For their debut album, the band worked with producer Stewart Levine. In a 1990 interview with the group, Campbell noted "We'd had enough experience with producers and would really have preferred to do it ourselves. But Stewart didn't want to change a thing. He told us at the beginning that all he wanted to do was enhance what we already had, and that's exactly how it turned out." The band flew out to Bearsville, New York and recorded an entire album without samplers or sequences. You Wash... I'll Dry was released in 1990 by SBK, and reached No. 26 in Germany. The first single, "Headline News",gained some minor interest, peaking at No. 99 in the UK, No. 83 in the Netherlands and No. 53 in Germany.
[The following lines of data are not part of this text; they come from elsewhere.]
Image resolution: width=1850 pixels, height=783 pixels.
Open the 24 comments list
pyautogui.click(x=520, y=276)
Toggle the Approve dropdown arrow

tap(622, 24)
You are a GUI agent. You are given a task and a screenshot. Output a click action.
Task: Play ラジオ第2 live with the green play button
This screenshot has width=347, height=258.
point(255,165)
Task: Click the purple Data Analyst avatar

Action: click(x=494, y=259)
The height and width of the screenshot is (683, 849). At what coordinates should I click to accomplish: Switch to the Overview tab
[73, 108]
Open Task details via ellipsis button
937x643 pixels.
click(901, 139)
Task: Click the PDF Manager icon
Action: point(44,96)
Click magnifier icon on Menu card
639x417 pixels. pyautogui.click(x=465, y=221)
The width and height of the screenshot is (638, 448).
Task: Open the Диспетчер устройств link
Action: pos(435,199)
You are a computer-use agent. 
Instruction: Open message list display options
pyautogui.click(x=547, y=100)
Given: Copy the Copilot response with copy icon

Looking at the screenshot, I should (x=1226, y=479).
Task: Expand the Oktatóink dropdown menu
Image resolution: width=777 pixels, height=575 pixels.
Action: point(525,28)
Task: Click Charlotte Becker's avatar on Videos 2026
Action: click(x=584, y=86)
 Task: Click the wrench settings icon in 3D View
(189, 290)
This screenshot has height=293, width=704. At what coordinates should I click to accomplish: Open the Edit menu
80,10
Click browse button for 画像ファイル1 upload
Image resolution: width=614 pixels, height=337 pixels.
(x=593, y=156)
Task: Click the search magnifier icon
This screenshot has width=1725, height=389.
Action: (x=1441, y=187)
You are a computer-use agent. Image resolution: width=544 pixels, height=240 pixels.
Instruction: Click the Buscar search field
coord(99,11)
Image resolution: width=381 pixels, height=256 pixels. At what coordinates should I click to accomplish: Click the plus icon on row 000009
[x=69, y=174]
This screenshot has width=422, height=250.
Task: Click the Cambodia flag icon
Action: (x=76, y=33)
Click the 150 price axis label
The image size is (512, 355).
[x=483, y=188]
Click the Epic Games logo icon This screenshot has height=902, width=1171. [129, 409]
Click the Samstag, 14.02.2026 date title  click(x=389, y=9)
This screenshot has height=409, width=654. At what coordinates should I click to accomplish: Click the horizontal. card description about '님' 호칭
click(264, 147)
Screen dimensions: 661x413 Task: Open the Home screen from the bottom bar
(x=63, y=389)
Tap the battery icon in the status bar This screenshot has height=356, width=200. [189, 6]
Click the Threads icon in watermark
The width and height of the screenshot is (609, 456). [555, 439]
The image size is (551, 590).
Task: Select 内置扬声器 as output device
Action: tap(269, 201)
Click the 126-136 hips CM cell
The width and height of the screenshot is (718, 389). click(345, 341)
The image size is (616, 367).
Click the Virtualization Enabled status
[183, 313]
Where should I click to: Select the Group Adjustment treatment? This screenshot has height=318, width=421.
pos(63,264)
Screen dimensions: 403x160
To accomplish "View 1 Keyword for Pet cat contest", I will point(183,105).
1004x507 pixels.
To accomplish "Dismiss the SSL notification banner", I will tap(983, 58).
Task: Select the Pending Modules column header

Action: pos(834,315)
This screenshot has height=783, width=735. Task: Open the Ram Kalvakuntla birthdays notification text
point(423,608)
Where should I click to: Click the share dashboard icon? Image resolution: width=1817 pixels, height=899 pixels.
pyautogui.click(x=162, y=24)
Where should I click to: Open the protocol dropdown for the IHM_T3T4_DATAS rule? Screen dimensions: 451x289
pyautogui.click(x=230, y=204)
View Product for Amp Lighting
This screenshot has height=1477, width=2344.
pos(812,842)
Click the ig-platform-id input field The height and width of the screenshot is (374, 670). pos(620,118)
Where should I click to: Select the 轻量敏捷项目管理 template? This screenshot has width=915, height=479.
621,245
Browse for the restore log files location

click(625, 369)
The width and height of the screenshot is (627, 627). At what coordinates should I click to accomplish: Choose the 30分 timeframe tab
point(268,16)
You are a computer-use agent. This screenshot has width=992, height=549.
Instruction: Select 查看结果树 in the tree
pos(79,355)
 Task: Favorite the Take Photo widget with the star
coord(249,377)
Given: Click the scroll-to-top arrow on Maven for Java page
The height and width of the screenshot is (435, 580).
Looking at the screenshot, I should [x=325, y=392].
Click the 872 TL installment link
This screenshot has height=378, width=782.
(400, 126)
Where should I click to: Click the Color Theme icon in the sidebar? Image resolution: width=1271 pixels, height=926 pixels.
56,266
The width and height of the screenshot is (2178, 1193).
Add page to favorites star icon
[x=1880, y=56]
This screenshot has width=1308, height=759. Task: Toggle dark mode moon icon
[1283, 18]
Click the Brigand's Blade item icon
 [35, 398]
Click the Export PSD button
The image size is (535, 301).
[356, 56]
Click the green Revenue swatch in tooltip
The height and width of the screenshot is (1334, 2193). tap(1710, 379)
"I Guess It Doesn't Matter" followed as the second single and was the band's most successful release. It peaked at No. 93 in the UK, No. 24 in Switzerland and No. 34 in Germany. The UK-only single "This Kind of Woman" failed to chart, however the fourth single "Second Nature" managed to peak at No. 54 in Germany in 1991. A fifth and final single, "Place in the Sun", did not find commercial success. During the year, the band toured Europe extensively, however the minor success caused the band to dissolve.

==Members==
- Desi Campbell – vocals
- Shaun Ward – bass guitar
- Lloyd T. Richards – guitar

==Discography==

===Albums===
- You Wash... I'll Dry (1990)

===Singles===

Year: Single; Peak chart positions; Album
UK: AUS; NED; GER; SWI
1990: "Headline News"; 99; 140; 83; 53; —; You Wash... I'll Dry
"I Guess It Doesn't Matter": 93; —; —; 34; 24
"This Kind of Woman" (UK only): —; —; —; —; —
1991: "Second Nature" (Continental Europe only); —; —; —; 54; —
"Place in the Sun" (Continental Europe only): —; —; —; —; —
"—" denotes single that did not chart or was not released.